O seio que alimenta em tempo de corona-vírus
Sem entrar no mérito da discussão de gêneros, uma das coisas do feminino que mais se diferencia sobre o masculino é a capacidade das fêmeas em amamentar seus filhos. Disso, pode se referir todo o desenvolvimento do bebê, desde o seu nascimento até sua maturidade, caso o aleitamento materno ocorra de forma adequada.
Eu, homem, pai de três filhos e avô de dois netos, quando observo mães amamentando, aprecio a relação que nasce desse ato que é a evolução do que já acontece desde a concepção. Ela continua se desenvolvendo, do ainda bebê, até todos os dias…
Mas, o que me encanta é a troca de carinho, ou seja, de cuidados entre ambos. Os olhares entrelaçados, o toque das mãos pequenas, sensíveis e curiosas sobre o seio que o alimenta, o aconchego num colo inesquecível mesmo que não se tenha lembranças diretas.

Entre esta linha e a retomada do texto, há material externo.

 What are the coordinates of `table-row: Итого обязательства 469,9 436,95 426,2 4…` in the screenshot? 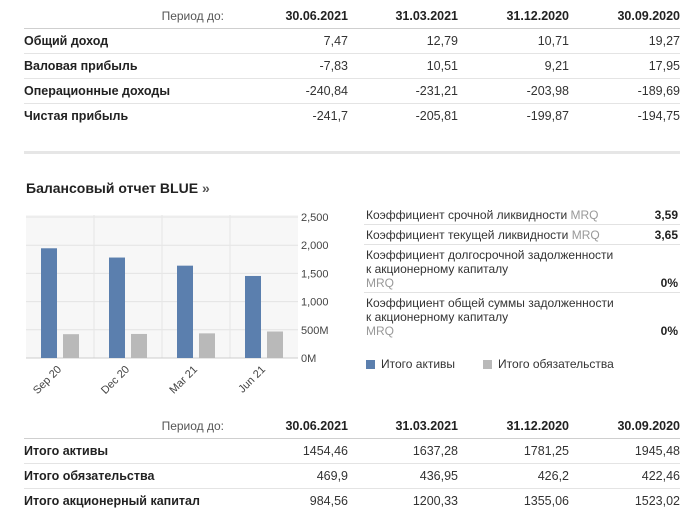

Estas ficam na personalidade construída.
Nos dias conflituosos da contemporaneidade, ainda mais com o acometimento do corona-vírus e a imposição da quarentena, pretendo, portanto, destacar outro seio que alimenta. Já não é mais aquele que fornece o líquido divino. Já não é do calor e da suavidade de uma pele macia que pulsa no ritmo amoroso do coração da mãe. Mas também é um seio que alimenta, imuniza, humaniza e tem o calor suave do comprometimento do bem querer entre as pessoas. O seio o qual descrevo é a cozinha de uma casa. Sendo bem conduzida, ela abraça e acolhe a todos numa troca harmoniosa de responsabilidades.
Cozinhar, para humanos que se alimentam dos contatos, dos cheiros e dos sabores, é oferecer o seio no seu ambiente de convívio a dar prazer, calor e afeto. O seio materno produz o alimento, o qual não há como provocar alterações. O que muda é o afeto oferecido ao bebê. Já, na cozinha, as escolhas dos temperos e formas de elaboração dependem de todo o carinho e do conhecimento sobre quem se deseja alimentar.
O fogão acalorado pela chama do coração, pulsa no borbulhar da panelas, acompanhado de boas conversas e ajudas na elaboração do prato, na arrumação da mesa do jantar, no fato de ter alguém ali a ajudar no preparo do suco para acompanhar a refeição, representa o toque do bebê na suavidade de um seio que empurra seu líquido nos impulsos amorosos para a sucção. Isso sustenta as crianças, jovens, maridos e esposas das necessidades mais primordiais da vida humana: o alimento produzido com a energia do carinho no cuidado de uns com os outros.
As comidas rápidas que chegam à nossa porta nem sempre carregam alimentos calorosos de afeto ou com tempo de cozimento temperados por diálogo higienizados. O balanço durante o transporte não é como o embalar de um filho no colo, enquanto os braços mútuos mexem o pulsar da panela.
Quem diz que educar não depende do tempo, mas somente da qualidade do estar junto, se engana. O bom prato se faz com boas escolhas de ingredientes e com um bom tempo de cozimento. Educação se faz com tempo, repetição e com qualidade das relações estabelecidas.
Em tempos de corona-vírus é importantíssimo que nos avaliemos e aprendamos sobre a vida e nossas relações. Sendo assim, a calma, a criatividade e o compartilhar, serão fundamentais para que façamos da cozinha, o seio da casa, um ambiente rico, afetivo e caloroso, a produzir nutrientes relacionais que, mesmo que saiam de nossas lembranças, permanecerão fincados na personalidade de cada um para, assim, desencadear reflexos saudáveis em todas as relações, a partir desse período de confinamento dentro das próprias casas.